## EXERCISE
Every line containing the word "agent" must be pulled from the records.

## Dataset records
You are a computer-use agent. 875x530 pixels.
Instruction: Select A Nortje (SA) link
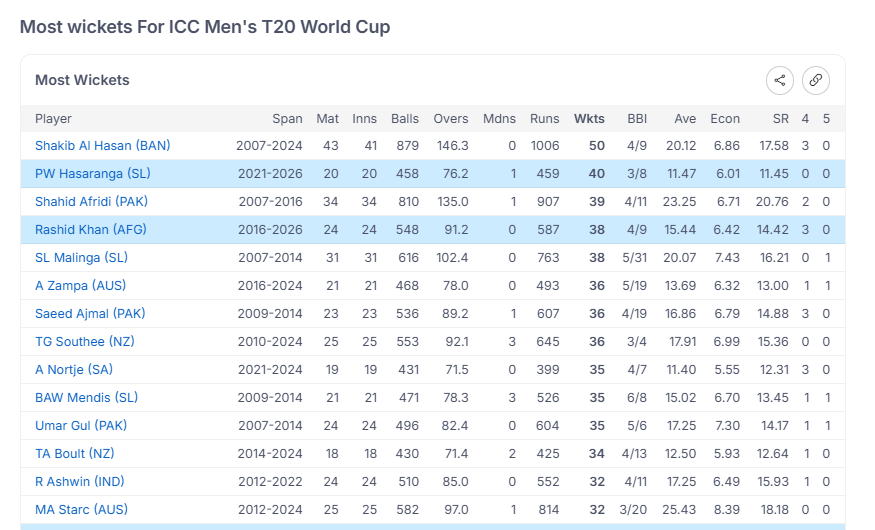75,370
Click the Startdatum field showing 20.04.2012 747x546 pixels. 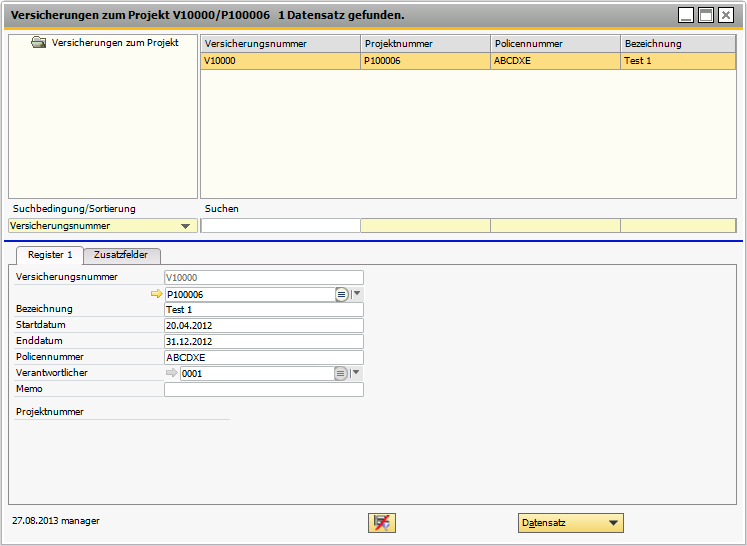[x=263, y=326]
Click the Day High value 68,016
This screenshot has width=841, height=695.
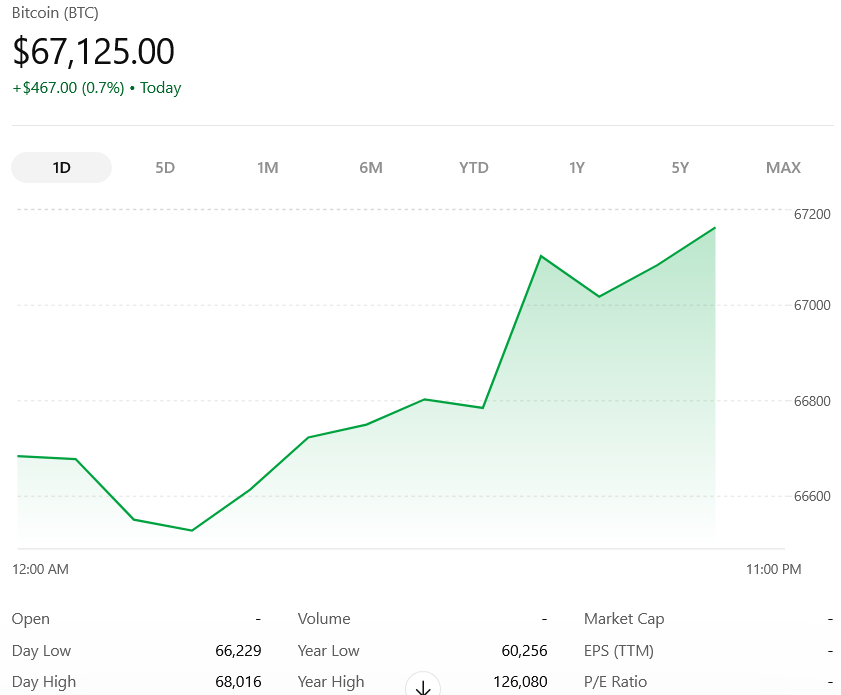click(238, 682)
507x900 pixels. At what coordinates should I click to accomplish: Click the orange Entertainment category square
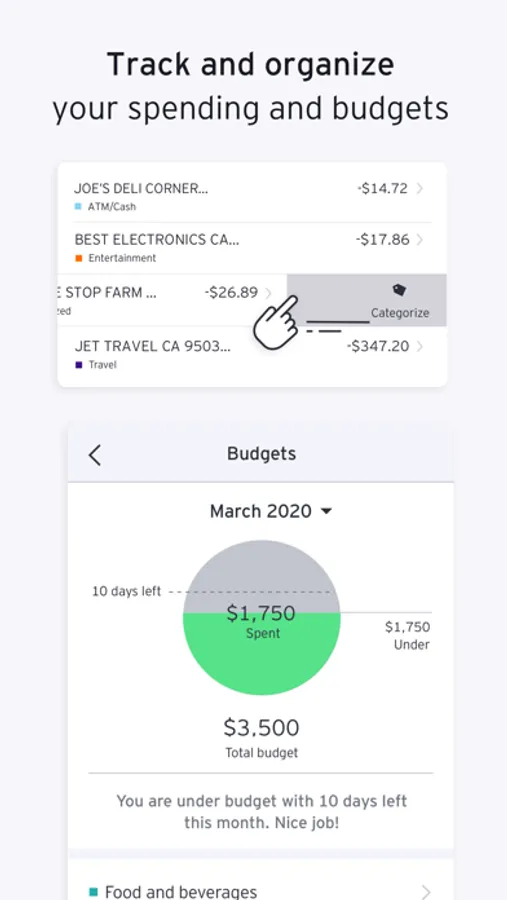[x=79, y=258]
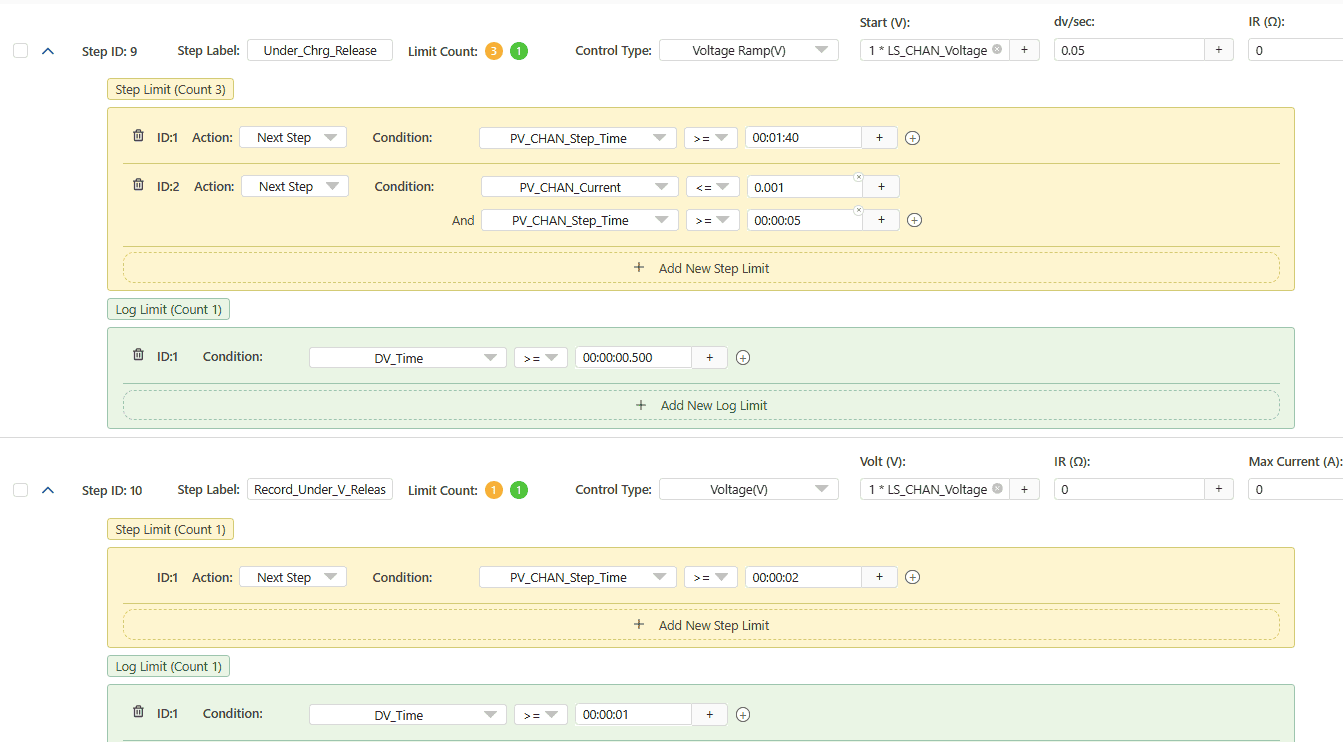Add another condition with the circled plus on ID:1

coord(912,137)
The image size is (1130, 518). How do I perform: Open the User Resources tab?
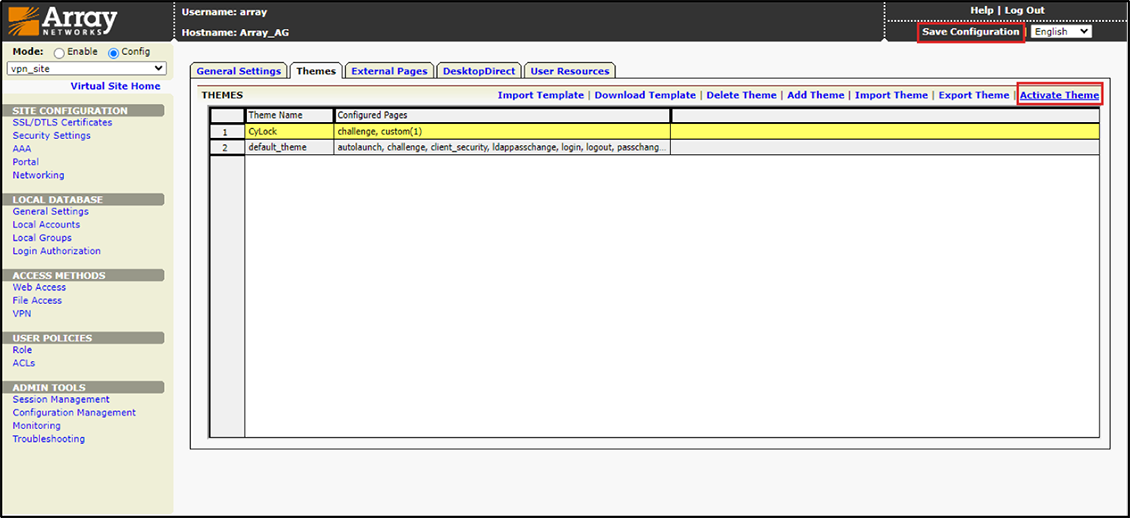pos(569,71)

---

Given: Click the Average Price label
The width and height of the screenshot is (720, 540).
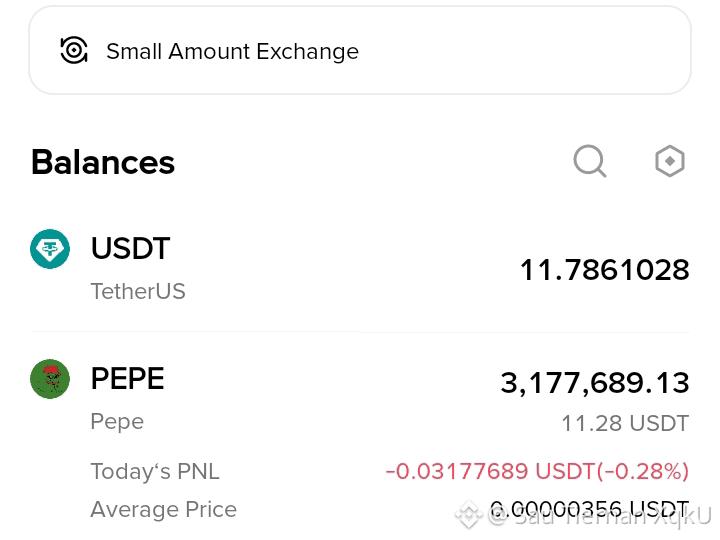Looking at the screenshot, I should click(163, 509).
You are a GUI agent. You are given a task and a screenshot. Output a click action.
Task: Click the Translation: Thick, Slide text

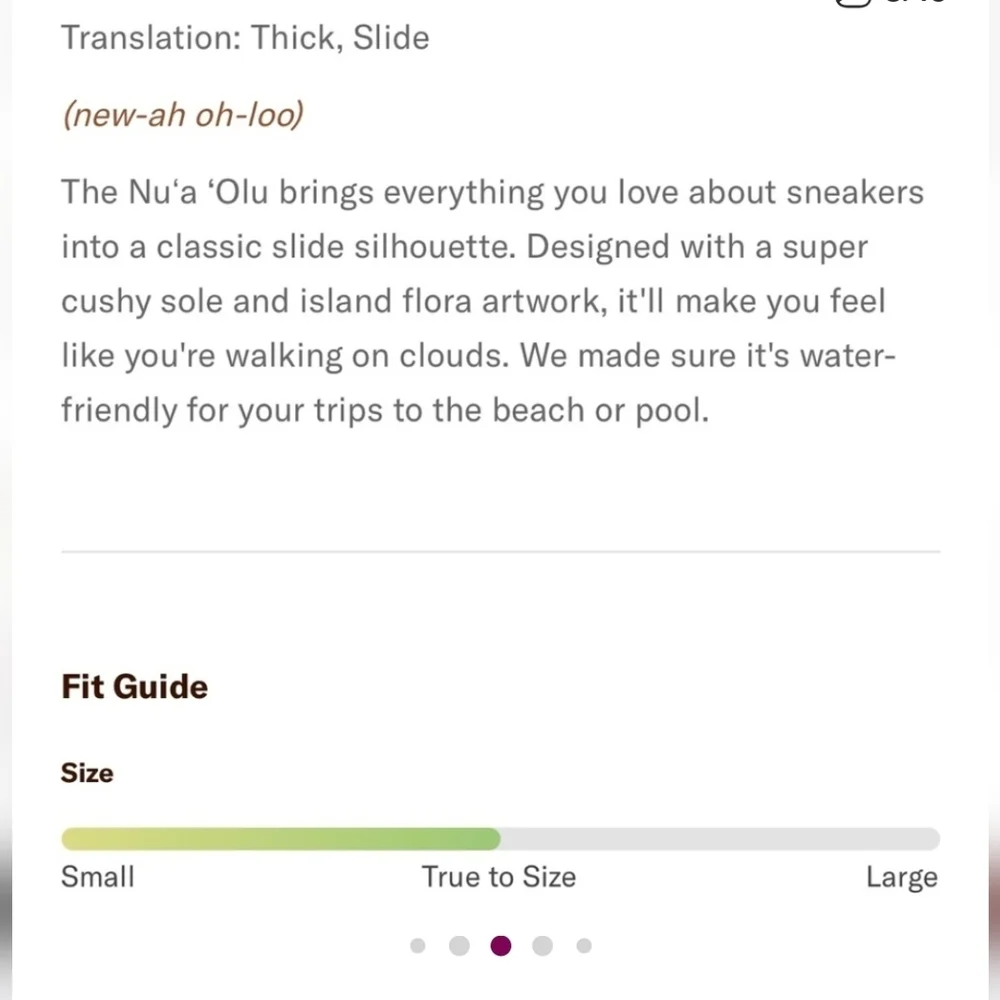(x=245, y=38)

## ANSWER BOX
You are a computer-use agent. 875x530 pixels.
You are a GUI agent. You are given a task and a screenshot. Output a click action.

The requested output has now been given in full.